Exercise brief >> Please quote the passage on Bertrand Kobayashi word for word, in full.
(Document passage)
Member of the Hawaii House of Representatives from the 20th district 19th (2012–2022)
- In office November 6, 2012 – November 5, 2024
- Preceded by: Barbara Marumoto
- Succeeded by: Tina Nakada Grandinetti

Member of the Hawaii Senate from the 10th district
- In office 1982–1994
- Succeeded by: Les Ihara Jr.

Member of the Hawaii House of Representatives from the 10th district
- In office 1978–1982
- Preceded by: Lisa Naito
- Succeeded by: Redistricted

Personal details
- Born: June 19, 1944 (age 82) Honolulu, Hawaii, U.S.
- Party: Democratic
- Spouse: Mary Lou
- Children: 1

= Bertrand Kobayashi =

American politician

Bertrand Yoshito Kobayashi (born June 19, 1944) is an American politician and a former Democratic member of the Hawaii State Legislature. Kobayashi has held elected office in the legislature for a combined 28 years, most recently serving in the Hawaii House of Representatives from 2012 to 2024, retiring after a cerebrovascular incident.

On March 3, 2026, Kobayashi was presented with the Order of the Rising Sun, Gold Rays with Rosette, for his work to strengthen ties between Japan, Hawaii, and the United States, especially for his leadership in cultivating Hawaii's sister relationship with Fukuoka Prefecture, Hawaii’s first sister prefecture.

== Education ==

Kobayashi attended Kaimuki High School, received his bachelor's degree at University of Hawaiʻi at Mānoa, and earned his doctorate in political science at Michigan State University. From 1972 to 1975, Kobayashi taught as an assistant professor of government at American University.

== Career ==
In the legislature, Kobayashi helped enact legislation on issues including living will, "Nursing Homes Without Walls" (a community-based alternative to nursing homes), and HIV confidentiality. He also supported the establishment of Kapiʻolani Community College since its initial planning in 1980.

From 1994 to 1997, Kobayashi served as deputy director for community hospitals for the Hawaii Department of Health, where he helped transition the Community Hospital Division to an independent agency. He has also worked for the American Lung Association and Pacific Gateway Center, and worked with Honolulu city councilmember Duke Bainum and state representative Karl Rhoads.

==Elections==
- 2012 When Republican Representative Barbara Marumoto retired and left the District 19 seat open, Kobayashi won the August 11, 2012 Democratic Primary with 3,272 votes (54.5%) against former Representative Brian Yamane, and won the November 6, 2012 General election with 6,749 votes (62.5%) against Republican nominee Darrell Young.
(End Document passage)
(Supplied material)
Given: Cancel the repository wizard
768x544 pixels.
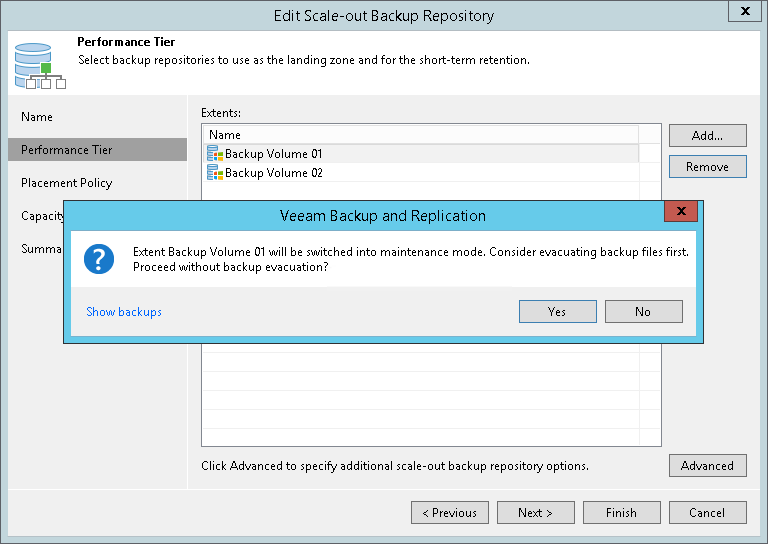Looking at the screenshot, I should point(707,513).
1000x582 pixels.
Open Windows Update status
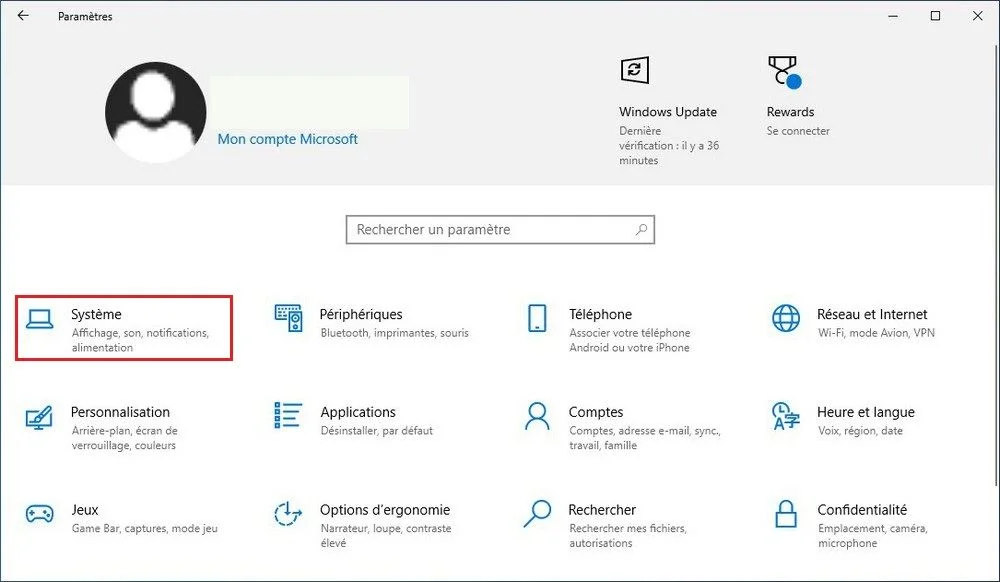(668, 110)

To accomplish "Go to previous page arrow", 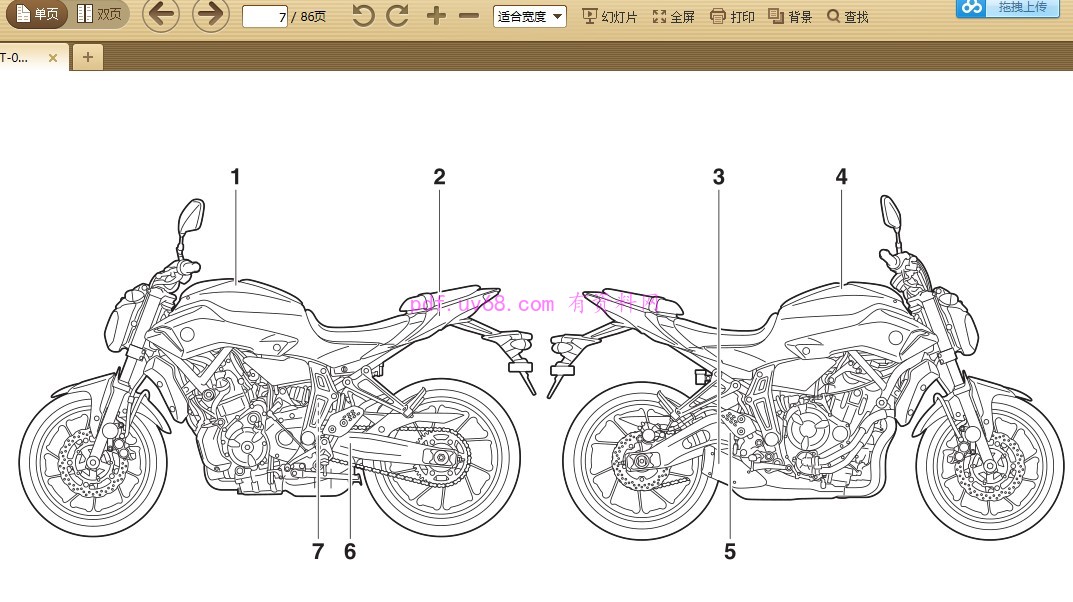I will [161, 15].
(End Supplied material)
(Supplied material)
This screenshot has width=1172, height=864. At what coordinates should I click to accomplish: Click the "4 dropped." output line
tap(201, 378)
(End Supplied material)
Exercise output >>
Member of the Hawaii House of Representatives from the 20th district 19th (2012–2022)
- In office November 6, 2012 – November 5, 2024
- Preceded by: Barbara Marumoto
- Succeeded by: Tina Nakada Grandinetti

Member of the Hawaii Senate from the 10th district
- In office 1982–1994
- Succeeded by: Les Ihara Jr.

Member of the Hawaii House of Representatives from the 10th district
- In office 1978–1982
- Preceded by: Lisa Naito
- Succeeded by: Redistricted

Personal details
- Born: June 19, 1944 (age 82) Honolulu, Hawaii, U.S.
- Party: Democratic
- Spouse: Mary Lou
- Children: 1

= Bertrand Kobayashi =

American politician

Bertrand Yoshito Kobayashi (born June 19, 1944) is an American politician and a former Democratic member of the Hawaii State Legislature. Kobayashi has held elected office in the legislature for a combined 28 years, most recently serving in the Hawaii House of Representatives from 2012 to 2024, retiring after a cerebrovascular incident.

On March 3, 2026, Kobayashi was presented with the Order of the Rising Sun, Gold Rays with Rosette, for his work to strengthen ties between Japan, Hawaii, and the United States, especially for his leadership in cultivating Hawaii's sister relationship with Fukuoka Prefecture, Hawaii’s first sister prefecture.

== Education ==

Kobayashi attended Kaimuki High School, received his bachelor's degree at University of Hawaiʻi at Mānoa, and earned his doctorate in political science at Michigan State University. From 1972 to 1975, Kobayashi taught as an assistant professor of government at American University.

== Career ==
In the legislature, Kobayashi helped enact legislation on issues including living will, "Nursing Homes Without Walls" (a community-based alternative to nursing homes), and HIV confidentiality. He also supported the establishment of Kapiʻolani Community College since its initial planning in 1980.

From 1994 to 1997, Kobayashi served as deputy director for community hospitals for the Hawaii Department of Health, where he helped transition the Community Hospital Division to an independent agency. He has also worked for the American Lung Association and Pacific Gateway Center, and worked with Honolulu city councilmember Duke Bainum and state representative Karl Rhoads.

==Elections==
- 2012 When Republican Representative Barbara Marumoto retired and left the District 19 seat open, Kobayashi won the August 11, 2012 Democratic Primary with 3,272 votes (54.5%) against former Representative Brian Yamane, and won the November 6, 2012 General election with 6,749 votes (62.5%) against Republican nominee Darrell Young.